And let's face it, sometimes a newly constructed repro part is just a better choice than an NOS part that's been on the shelf for nigh on 70 years...

While I can't speak to the quality of aftermarket vs NOS KF parts (in the odd circumstance where both options exist), I can speak to the aftermarket/repro vs NOS world in a more general sense, and there are almost no cases in my experience where an aftermarket part is superior to a properly stored, good condition NOS part. Obviously seals, gaskets, glass, hoses, other rubber soft parts degrade over long spans of time, but when it comes to hard parts that do not degrade over time with proper storage, the actual original part is almost invariably higher quality. Especially in today's "global economy" i.e. Chinese economy, where the large majority of new parts are made in China these days. That means sub-standard quality control in most cases, sometimes grotesquely so.

That said, there are some areas where the marching on of technology has offered the potential for substantial improvement over original in terms of material quality, or correcting known design flaws with a given part. Brake and clutch friction materials have advanced tremendously in the last several decades, providing a world of different brake pad options, etc. But that comes with a caveat, as just as the potential is there for a noticeable improvement in quality over the original part due to a redesign or using different materials, the potential is also there to go substantially cheaper than stock as well, thus worsening the overall esperience. Cheap parts store brake shoes and pads are a great example of this.
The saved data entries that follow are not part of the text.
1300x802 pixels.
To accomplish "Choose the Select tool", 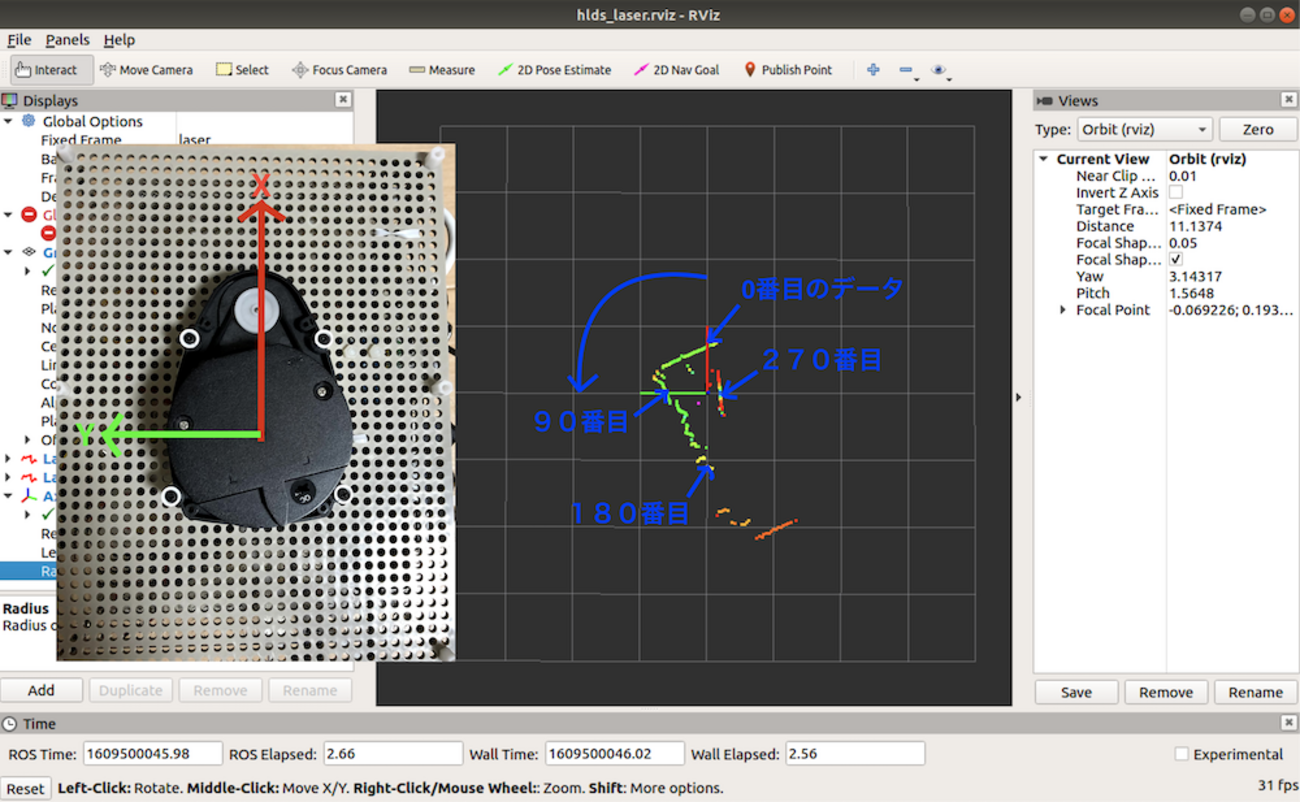I will (x=242, y=70).
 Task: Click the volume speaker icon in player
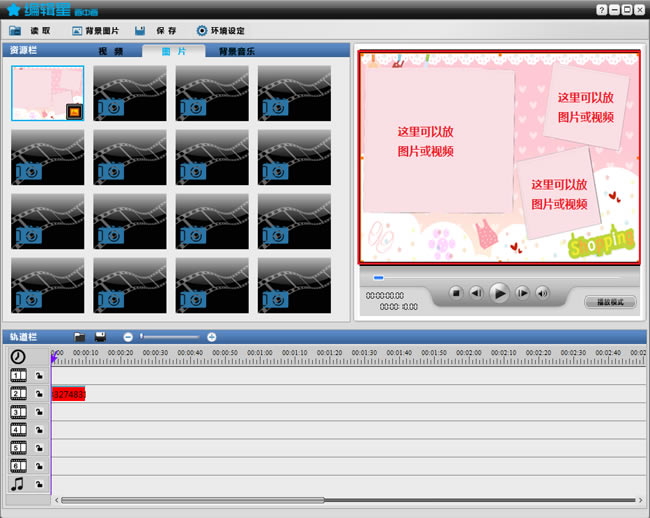coord(542,293)
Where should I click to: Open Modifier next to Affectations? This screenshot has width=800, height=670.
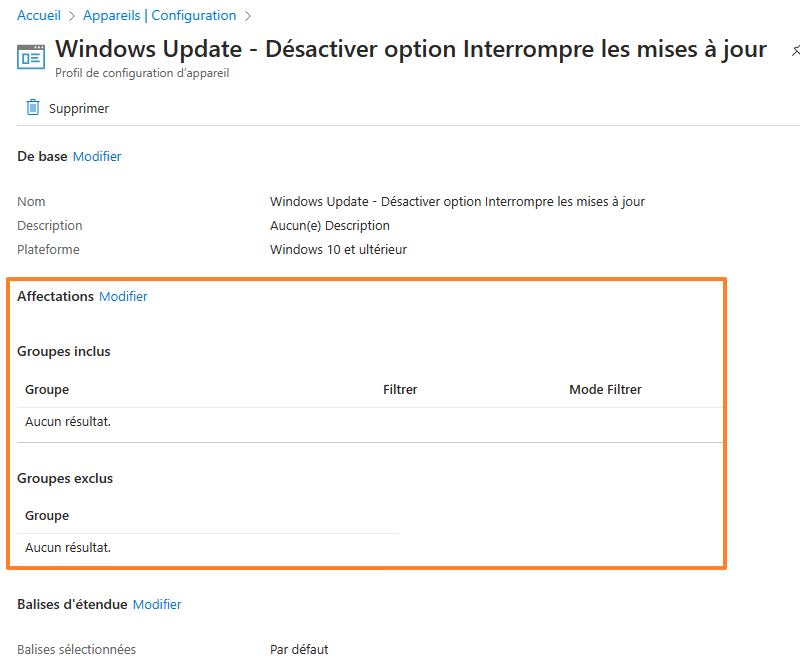click(123, 297)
Most off the shelf cheap brake shoes now are bonded rather than riveted, and the friction material itself is of poor quality, causing grabbiness and generally poor performance and/or service life.

So, as long as one understands the two opposing sides to every part story - that new does not always mean better, just as NOS does not always mean the best that a part can possibly be despite seven decades of advancement - one can make an informed decision on a part by part basis after asking the right questions about the part in question. One simple thing to keep in mind is, if you are having a hard time figuring out where something was made, odds are it was made in China or else other than the USA. Being made in the USA is a big selling point on most things, so if it simply does not say anywhere on it or its packaging whereit wwe mad, odds are it was China.

Edit: The quality of most repro parts for the big three makes are woefully sub-par, some astonishingly so. High quality repros that are genuinely as good quality as the original are very much the exception, and you definitely pay for them. There is a reason why a lot of NOS parts are big bucks even when inexpensive repros are available.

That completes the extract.